A new study investigates the impact of epidemiologic factors on time trends for AIDS-defining and non–AIDS-defining cancers.
Patients with HIV infection are at a higher risk for both AIDS-defining cancers (ADCs), such as Kaposi sarcoma, non-Hodgkin lymphoma, and cervical cancer, and non–AIDS-defining cancers (NADCs). As the overall health and longevity of persons infected with HIV continue to improve through treatment with highly active antiretroviral medications, there has been a decline in some common AIDS-defining malignancies but also a rise in a number of NADCs. What factors might be responsible for changes in incidence and the relative magnitude of those changes were explored in a study just published in the journal AIDS.
Investigators used data from the HIV/AIDS Cancer Match (HACM), which links state HIV and cancer registries in HIV-infected people from several states. The HIV-associated relative risk of cancer was captured using the standardized incidence ratio (SIR), which is the ratio of observed to expected cancer cases (the latter derived from general population incidence rates). The investigators looked at data from 1996 to 2010 for 10 cancers (3 ADCs, 7 NADCs). The authors note that changes in the incidence of disease over time may reflect changes in 3 factors: HIV population demographic structure (eg, age distribution), background cancer rates, and HIV-associated relative risks.

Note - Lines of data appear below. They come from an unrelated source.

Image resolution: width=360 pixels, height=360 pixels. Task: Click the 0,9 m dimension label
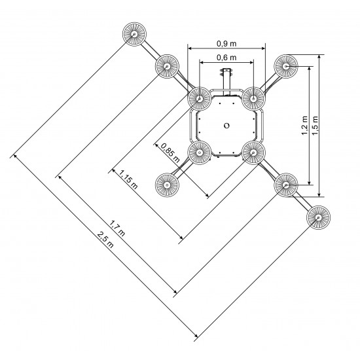(x=226, y=43)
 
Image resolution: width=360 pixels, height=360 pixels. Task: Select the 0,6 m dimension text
(x=226, y=58)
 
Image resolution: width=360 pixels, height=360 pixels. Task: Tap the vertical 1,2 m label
(x=304, y=126)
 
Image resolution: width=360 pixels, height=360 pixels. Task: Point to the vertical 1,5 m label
(x=315, y=126)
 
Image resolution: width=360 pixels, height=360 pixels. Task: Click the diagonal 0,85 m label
(x=170, y=153)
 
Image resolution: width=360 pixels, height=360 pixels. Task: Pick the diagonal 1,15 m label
(x=128, y=179)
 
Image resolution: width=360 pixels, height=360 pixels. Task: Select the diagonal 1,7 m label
(x=117, y=228)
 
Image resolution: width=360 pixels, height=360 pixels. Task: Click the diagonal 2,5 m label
(x=105, y=240)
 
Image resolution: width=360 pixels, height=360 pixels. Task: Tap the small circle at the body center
(x=226, y=126)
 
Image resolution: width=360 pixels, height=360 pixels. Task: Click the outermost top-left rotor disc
(x=134, y=34)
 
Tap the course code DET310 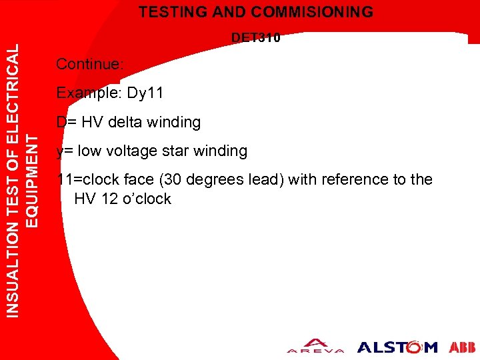pyautogui.click(x=256, y=38)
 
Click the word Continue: pyautogui.click(x=89, y=65)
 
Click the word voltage pyautogui.click(x=135, y=151)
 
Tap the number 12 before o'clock pyautogui.click(x=105, y=199)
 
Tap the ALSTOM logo pyautogui.click(x=397, y=347)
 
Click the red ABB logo pyautogui.click(x=463, y=347)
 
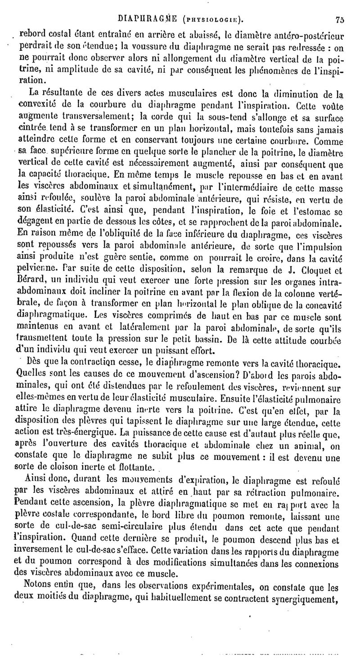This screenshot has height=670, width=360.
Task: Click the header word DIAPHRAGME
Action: click(143, 19)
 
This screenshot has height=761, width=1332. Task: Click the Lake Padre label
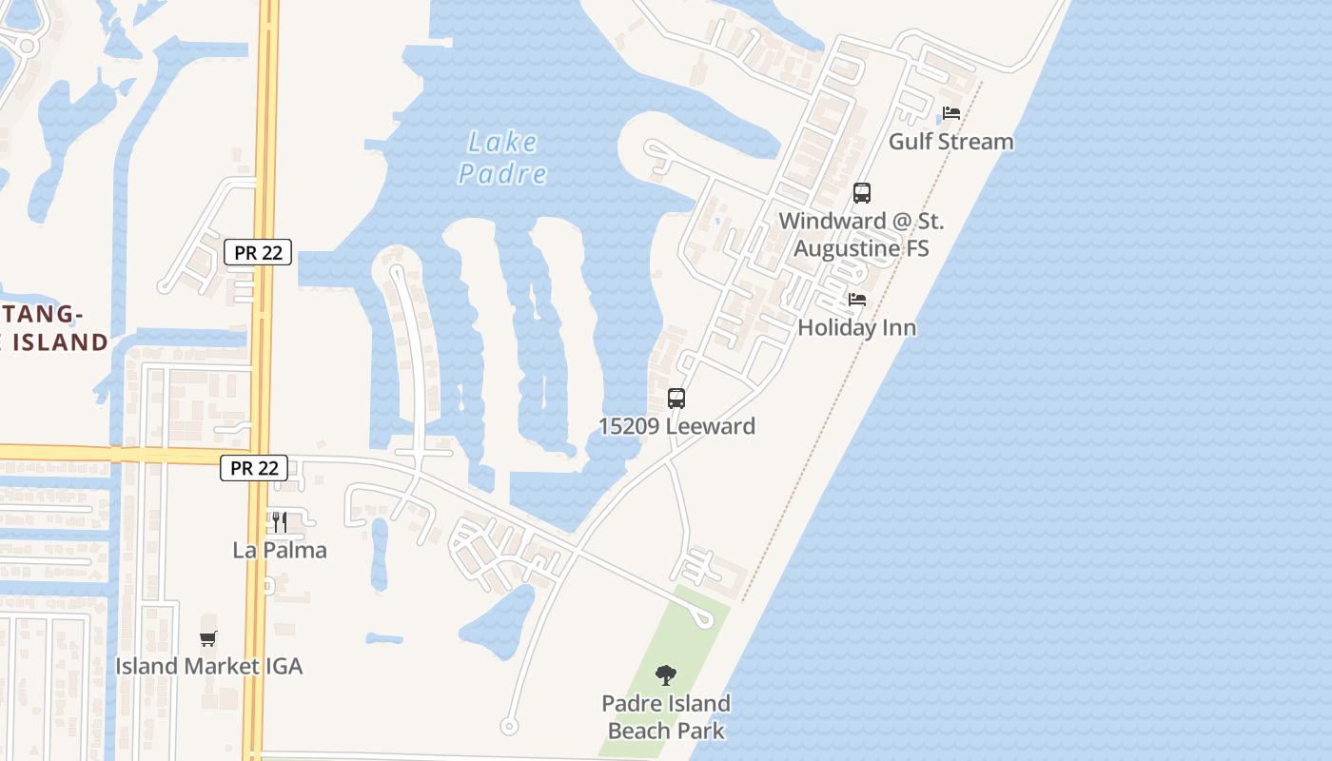[x=502, y=158]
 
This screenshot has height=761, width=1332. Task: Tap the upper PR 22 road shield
[x=258, y=252]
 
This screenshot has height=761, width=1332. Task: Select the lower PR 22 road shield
[x=254, y=468]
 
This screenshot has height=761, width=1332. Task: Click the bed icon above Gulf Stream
[x=950, y=113]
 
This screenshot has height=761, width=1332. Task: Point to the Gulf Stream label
[x=950, y=142]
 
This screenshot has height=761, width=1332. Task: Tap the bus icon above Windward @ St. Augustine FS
[x=861, y=193]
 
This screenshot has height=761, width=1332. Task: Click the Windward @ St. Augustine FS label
[x=861, y=235]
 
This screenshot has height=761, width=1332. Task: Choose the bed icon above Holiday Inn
[x=856, y=300]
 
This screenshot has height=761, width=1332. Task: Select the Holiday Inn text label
[x=856, y=328]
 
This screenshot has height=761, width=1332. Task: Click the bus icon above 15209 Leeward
[x=676, y=399]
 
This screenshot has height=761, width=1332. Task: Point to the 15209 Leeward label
[x=676, y=426]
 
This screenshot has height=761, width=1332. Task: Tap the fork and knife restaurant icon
[x=280, y=522]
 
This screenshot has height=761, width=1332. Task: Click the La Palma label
[x=280, y=550]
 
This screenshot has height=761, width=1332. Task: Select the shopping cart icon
[x=208, y=638]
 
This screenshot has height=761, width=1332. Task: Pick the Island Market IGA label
[x=208, y=666]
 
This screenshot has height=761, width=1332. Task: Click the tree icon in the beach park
[x=666, y=675]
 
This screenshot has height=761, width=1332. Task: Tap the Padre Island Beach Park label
[x=666, y=717]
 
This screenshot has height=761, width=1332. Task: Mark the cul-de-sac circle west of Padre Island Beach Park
[x=509, y=727]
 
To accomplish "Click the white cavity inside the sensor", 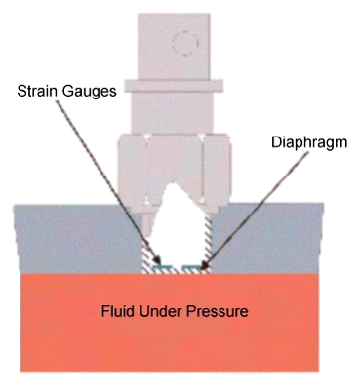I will coord(181,219).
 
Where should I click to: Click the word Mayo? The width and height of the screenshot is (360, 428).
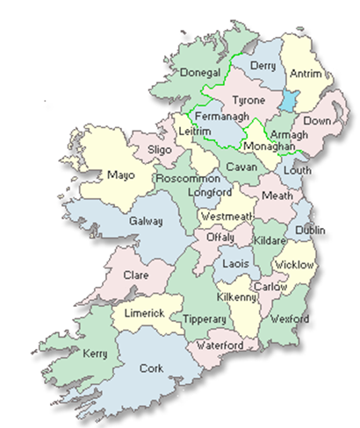120,175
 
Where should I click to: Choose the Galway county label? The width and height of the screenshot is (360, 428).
147,221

The study showed a change in the SIR of many cancers during this period. Rates of Kaposi sarcoma, non-Hodgkin and Hodgkin lymphoma, and cervical and lung cancers decreased over time. There was an increase in the incidence of anal cancer in HIV-infected patients that was attributable to increasing background rates in the general population. Demographic shifts influenced several other trends. In general, falling relative risks largely explained ADC declines, while background incidence contributed to some NADC trends.
These results strongly suggest that availability of HAART has contributed to the declining incidence of many virus-related cancers but that the trends for different cancers differ by cancer site.
Primary care physicians should be aware of the increased risk of cancers in HIV-infected patients but also of the importance of HAART in decreasing the risk of AIDS-defining malignancies.
Reference:
Robbins HA, Shiels MS, Pfeiffer RM, Engels EA. Epidemiologic contributions to recent cancer trends among HIV-infected people in the United States. AIDS. 2014;28:881-890. doi: 10.1097/QAD.0000000000000163.